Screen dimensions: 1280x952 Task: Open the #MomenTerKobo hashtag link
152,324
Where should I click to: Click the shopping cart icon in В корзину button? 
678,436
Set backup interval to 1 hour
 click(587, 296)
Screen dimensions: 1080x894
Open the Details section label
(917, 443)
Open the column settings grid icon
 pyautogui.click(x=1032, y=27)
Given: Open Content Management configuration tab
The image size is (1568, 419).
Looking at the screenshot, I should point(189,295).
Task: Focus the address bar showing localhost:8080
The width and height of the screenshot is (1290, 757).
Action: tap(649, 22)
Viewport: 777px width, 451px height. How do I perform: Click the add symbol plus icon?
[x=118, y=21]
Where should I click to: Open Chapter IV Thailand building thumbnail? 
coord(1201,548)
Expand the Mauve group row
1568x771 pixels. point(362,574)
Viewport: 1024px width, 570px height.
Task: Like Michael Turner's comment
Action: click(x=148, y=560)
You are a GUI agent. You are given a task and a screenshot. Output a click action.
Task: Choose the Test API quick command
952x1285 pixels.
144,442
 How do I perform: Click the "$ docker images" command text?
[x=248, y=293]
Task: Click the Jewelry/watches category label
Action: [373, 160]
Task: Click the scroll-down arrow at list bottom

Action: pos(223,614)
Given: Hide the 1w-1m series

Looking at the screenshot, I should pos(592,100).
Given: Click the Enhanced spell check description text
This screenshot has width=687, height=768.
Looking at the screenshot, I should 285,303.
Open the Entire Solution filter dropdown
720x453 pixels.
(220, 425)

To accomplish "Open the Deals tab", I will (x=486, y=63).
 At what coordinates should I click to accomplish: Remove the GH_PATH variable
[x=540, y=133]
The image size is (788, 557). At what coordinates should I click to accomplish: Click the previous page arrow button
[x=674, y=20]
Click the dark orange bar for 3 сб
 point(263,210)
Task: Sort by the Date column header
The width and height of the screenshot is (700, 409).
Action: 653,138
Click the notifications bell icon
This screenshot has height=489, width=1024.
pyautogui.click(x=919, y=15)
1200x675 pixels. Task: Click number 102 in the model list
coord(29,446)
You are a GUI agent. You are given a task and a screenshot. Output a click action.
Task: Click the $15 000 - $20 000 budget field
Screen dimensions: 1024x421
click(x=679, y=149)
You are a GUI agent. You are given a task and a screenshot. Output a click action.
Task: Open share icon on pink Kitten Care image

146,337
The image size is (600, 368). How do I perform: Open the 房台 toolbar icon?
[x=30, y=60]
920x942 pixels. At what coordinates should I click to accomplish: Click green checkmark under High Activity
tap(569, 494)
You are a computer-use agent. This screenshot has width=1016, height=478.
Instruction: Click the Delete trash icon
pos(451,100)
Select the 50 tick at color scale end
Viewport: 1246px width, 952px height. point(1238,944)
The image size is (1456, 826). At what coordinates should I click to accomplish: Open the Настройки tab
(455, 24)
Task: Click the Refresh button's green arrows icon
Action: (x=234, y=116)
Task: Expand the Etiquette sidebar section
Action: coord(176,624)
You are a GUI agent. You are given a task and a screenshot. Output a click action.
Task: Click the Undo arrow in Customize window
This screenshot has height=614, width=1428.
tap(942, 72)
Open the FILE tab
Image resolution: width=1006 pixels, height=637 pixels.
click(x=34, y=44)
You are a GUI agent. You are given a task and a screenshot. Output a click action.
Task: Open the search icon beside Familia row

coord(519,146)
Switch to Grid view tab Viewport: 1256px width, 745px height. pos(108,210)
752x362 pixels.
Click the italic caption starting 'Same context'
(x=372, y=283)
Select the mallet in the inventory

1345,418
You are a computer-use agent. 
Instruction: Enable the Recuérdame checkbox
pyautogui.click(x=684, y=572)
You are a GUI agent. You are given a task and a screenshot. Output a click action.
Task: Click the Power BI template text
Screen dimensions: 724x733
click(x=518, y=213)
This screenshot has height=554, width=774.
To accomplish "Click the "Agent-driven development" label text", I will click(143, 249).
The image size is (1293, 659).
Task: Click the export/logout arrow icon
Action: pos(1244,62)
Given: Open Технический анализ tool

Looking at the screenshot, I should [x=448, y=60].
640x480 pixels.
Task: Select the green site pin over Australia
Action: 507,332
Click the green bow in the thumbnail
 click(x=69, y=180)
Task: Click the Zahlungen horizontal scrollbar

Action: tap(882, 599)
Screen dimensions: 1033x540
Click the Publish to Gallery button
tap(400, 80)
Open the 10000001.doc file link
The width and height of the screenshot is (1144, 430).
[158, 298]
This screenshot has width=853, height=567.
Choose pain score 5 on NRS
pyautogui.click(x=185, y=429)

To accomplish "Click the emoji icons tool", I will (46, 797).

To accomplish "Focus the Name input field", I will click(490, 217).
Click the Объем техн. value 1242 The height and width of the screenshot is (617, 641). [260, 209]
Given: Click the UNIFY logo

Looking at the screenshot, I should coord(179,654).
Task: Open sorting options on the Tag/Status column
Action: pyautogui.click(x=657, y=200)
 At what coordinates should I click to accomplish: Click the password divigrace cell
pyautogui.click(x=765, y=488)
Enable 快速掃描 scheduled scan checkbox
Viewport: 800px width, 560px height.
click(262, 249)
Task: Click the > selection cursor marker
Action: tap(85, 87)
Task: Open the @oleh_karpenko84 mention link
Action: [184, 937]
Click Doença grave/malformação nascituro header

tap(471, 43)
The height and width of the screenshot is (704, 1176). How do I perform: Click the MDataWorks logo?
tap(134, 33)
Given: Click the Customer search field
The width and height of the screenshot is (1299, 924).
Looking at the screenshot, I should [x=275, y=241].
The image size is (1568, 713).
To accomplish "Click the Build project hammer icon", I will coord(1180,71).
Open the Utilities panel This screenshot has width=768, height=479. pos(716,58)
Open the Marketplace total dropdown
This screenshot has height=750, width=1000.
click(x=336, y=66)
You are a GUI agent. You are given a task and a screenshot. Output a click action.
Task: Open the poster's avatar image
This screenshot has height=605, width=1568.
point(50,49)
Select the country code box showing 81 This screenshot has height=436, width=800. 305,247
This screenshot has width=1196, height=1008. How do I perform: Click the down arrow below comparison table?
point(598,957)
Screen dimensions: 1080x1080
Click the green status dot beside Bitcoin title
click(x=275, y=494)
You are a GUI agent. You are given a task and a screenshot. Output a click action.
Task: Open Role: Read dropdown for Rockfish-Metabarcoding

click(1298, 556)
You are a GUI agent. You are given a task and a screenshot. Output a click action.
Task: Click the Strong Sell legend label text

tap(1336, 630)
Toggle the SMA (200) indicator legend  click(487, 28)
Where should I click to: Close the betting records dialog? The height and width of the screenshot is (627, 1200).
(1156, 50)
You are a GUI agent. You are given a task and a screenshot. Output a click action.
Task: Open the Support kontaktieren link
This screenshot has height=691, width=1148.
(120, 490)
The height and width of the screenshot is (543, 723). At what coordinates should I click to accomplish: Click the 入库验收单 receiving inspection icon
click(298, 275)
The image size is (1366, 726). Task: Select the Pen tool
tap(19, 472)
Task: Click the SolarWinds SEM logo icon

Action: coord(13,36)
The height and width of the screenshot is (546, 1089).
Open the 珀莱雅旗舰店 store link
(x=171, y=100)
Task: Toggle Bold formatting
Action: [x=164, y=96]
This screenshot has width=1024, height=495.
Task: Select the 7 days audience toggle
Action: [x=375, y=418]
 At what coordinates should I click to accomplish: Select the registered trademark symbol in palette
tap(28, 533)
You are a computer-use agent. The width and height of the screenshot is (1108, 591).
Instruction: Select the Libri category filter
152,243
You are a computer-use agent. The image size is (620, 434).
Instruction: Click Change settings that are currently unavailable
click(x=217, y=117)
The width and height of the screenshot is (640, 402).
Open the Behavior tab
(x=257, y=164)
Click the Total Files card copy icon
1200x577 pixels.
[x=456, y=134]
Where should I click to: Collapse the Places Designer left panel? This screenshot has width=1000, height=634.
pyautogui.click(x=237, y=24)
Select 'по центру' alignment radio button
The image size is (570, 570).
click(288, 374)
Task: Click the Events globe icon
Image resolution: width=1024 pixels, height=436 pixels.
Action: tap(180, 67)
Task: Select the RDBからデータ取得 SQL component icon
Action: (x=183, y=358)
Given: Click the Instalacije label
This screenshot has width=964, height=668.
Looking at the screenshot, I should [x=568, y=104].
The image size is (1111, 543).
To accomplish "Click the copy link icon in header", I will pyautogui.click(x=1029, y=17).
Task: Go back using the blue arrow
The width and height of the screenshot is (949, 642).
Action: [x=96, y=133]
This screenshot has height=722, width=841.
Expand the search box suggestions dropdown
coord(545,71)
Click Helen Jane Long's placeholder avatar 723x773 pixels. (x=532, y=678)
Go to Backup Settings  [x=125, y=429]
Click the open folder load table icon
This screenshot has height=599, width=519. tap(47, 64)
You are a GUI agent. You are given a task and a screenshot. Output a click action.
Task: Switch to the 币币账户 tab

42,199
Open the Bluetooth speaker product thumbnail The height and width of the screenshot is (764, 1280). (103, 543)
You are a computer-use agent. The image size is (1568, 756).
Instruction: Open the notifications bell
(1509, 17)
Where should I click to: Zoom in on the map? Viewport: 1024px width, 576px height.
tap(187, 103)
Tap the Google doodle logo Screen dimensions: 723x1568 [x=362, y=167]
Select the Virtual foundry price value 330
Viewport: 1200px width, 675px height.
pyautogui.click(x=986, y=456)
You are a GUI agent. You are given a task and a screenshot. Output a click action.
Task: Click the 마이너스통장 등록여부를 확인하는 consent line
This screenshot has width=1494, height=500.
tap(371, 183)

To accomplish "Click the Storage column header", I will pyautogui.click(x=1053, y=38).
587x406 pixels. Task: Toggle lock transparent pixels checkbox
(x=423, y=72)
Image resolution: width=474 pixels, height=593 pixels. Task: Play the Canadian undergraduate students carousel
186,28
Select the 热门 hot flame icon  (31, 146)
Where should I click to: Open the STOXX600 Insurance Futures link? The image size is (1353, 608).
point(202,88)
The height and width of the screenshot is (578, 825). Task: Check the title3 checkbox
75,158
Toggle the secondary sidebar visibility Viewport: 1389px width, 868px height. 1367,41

--

(TASK INSTRUCTIONS): Reproduce word for word the material above, starting with the line that has "Where should I click to: Zoom" and stopping after the line that has "Task: Click the 마이너스통장".

(COMPLETED TASK):
Where should I click to: Zoom in on the map? Viewport: 1024px width, 576px height.
tap(187, 103)
Tap the Google doodle logo Screen dimensions: 723x1568 [x=362, y=167]
Select the Virtual foundry price value 330
Viewport: 1200px width, 675px height.
pyautogui.click(x=986, y=456)
You are a GUI agent. You are given a task and a screenshot. Output a click action.
Task: Click the 마이너스통장 등록여부를 확인하는 consent line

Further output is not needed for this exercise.